Roles & permissions
Built-in roles, the permission matrix, and Enterprise custom roles in Manufact Cloud.
Access in Manufact Cloud is controlled per organization by role-based access control (RBAC). Every member has a role, and each role grants a set of permissions expressed as resource + action pairs (for example, server: create or deployment: delete).
Built-in roles
Three built-in roles are available on every plan and cover most teams. See Team for how to invite members and assign roles.
| Role | Summary |
|---|---|
| Owner | Everything an admin can do, plus manage billing and delete the organization. Can invite/promote any role, including other owners. |
| Admin | Full operational access plus billing. Cannot delete the organization or promote to owner. |
| Member | Full operational access to build and deploy. Cannot change billing, manage custom roles, or delete the organization. |
The built-in member role is not read-only — members can create, update, and delete servers, deployments, agents, API keys, domains, and GitHub integrations. To give someone narrower access, use an Enterprise custom role.
Permission matrix
Roles are built from these resources and actions. The Roles & permissions panel on the Team page shows the same matrix and is the source of truth for what a custom role can be granted.

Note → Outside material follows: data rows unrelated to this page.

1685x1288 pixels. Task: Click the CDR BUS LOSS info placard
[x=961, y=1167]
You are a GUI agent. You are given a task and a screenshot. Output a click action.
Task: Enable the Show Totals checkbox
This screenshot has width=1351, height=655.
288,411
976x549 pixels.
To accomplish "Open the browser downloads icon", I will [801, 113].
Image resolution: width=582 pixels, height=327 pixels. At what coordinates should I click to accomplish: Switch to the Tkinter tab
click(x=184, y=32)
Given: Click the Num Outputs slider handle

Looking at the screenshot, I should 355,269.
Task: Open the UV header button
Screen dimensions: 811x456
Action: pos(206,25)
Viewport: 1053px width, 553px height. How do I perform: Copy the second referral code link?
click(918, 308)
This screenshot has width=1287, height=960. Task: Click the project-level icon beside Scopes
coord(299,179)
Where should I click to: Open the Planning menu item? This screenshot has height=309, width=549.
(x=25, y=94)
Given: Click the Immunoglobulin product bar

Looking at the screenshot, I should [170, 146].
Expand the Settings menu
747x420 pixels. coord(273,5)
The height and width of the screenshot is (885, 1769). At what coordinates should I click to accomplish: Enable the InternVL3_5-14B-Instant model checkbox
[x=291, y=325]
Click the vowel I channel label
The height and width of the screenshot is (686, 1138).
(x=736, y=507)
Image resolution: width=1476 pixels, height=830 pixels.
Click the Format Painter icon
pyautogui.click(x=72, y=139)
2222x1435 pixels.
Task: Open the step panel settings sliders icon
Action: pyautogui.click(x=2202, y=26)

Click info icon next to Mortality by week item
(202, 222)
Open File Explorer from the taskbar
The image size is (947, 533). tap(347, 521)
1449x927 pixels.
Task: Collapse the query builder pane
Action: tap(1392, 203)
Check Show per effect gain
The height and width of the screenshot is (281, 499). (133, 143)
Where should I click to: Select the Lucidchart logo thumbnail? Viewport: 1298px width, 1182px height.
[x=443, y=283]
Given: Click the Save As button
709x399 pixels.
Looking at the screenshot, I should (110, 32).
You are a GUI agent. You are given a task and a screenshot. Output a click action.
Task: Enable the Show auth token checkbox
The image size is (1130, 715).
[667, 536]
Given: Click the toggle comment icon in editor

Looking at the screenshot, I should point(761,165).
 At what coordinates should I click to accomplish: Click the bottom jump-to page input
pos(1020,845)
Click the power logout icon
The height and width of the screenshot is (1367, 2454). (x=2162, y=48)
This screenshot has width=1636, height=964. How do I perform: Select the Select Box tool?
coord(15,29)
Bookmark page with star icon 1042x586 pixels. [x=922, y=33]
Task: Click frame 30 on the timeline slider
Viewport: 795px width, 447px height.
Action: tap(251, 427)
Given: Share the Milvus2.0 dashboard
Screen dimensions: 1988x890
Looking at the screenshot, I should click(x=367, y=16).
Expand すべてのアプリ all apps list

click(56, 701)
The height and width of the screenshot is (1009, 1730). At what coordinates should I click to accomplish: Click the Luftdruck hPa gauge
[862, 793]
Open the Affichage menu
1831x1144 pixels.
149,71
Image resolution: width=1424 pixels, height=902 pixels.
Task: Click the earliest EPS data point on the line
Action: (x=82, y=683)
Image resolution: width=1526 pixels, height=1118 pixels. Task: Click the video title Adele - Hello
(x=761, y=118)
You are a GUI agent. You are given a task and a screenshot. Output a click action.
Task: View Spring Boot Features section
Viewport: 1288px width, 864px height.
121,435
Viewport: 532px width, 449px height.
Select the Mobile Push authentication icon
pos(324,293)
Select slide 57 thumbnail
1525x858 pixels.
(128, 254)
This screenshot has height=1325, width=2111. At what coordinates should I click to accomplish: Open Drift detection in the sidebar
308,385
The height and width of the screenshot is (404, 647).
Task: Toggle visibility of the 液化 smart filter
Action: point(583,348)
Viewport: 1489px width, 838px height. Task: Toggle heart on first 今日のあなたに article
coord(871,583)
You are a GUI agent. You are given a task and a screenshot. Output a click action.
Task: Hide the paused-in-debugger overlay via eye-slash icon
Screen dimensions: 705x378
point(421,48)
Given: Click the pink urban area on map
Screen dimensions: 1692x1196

| Resource | Actions | Member | Admin | Owner |
|---|---|---|---|---|
| Organization | view, update, delete | view, update | view, update | view, update, delete |
| Members | create, update, delete | yes | yes | yes |
| Invitations | create, cancel | yes | yes | yes |
| Teams | create, update, delete | yes | yes | yes |
| Roles & permissions | create, view, update, delete | view | full | full |
| Agents | create, view, update, delete | full | full | full |
| Servers | create, view, update, delete | full | full | full |
| Server pools | create, view, update, delete | full | full | full |
| Deployments | create, view, update, delete | full | full | full |
| Domains | create, view, update, delete | full | full | full |
| Chats | create, view | full | full | full |
| GitHub | create, view, update, delete | full | full | full |
| API keys | create, view, update, delete | full | full | full |
| Server evals | run | yes | yes | yes |
The only differences between built-in roles are in the Administration group: members can only view the Roles & permissions catalog, and only owners can delete the organization. All three roles share the same operational access.
Programmatic access
The live catalog is served from GET /api/v1/permissions/catalog (public,
cached) and powers the dashboard matrix. Use it if you build tooling around
roles so your labels stay in sync with the backend.
Custom roles (Enterprise)
Enterprise feature
Custom roles are available on the Enterprise plan. Contact us to enable RBAC for your organization.
On Enterprise, owners and admins can define custom roles from the Roles & permissions panel with a fine-grained permission matrix — for example, a deployer role that can create and update servers and deployments but cannot manage billing, members, or delete anything.
Custom roles are scoped to the organization that creates them and are assigned to members the same way as built-in roles.
What happens off Enterprise
If an organization is not on Enterprise (or downgrades from it):
- New custom roles cannot be created, and existing custom roles cannot be edited or deleted.
- Members cannot be assigned to a custom role.
- Members already assigned to a custom role keep their existing access until an admin reassigns them. To fully remove custom-role access, move those members to a built-in role.
How permissions are enforced
Permissions are checked on the server for every API request — the dashboard also hides actions you can't perform, but the backend is the source of truth. Access is always scoped to the organization the resource belongs to, so members of one organization can never see or modify another organization's servers, deployments, or data.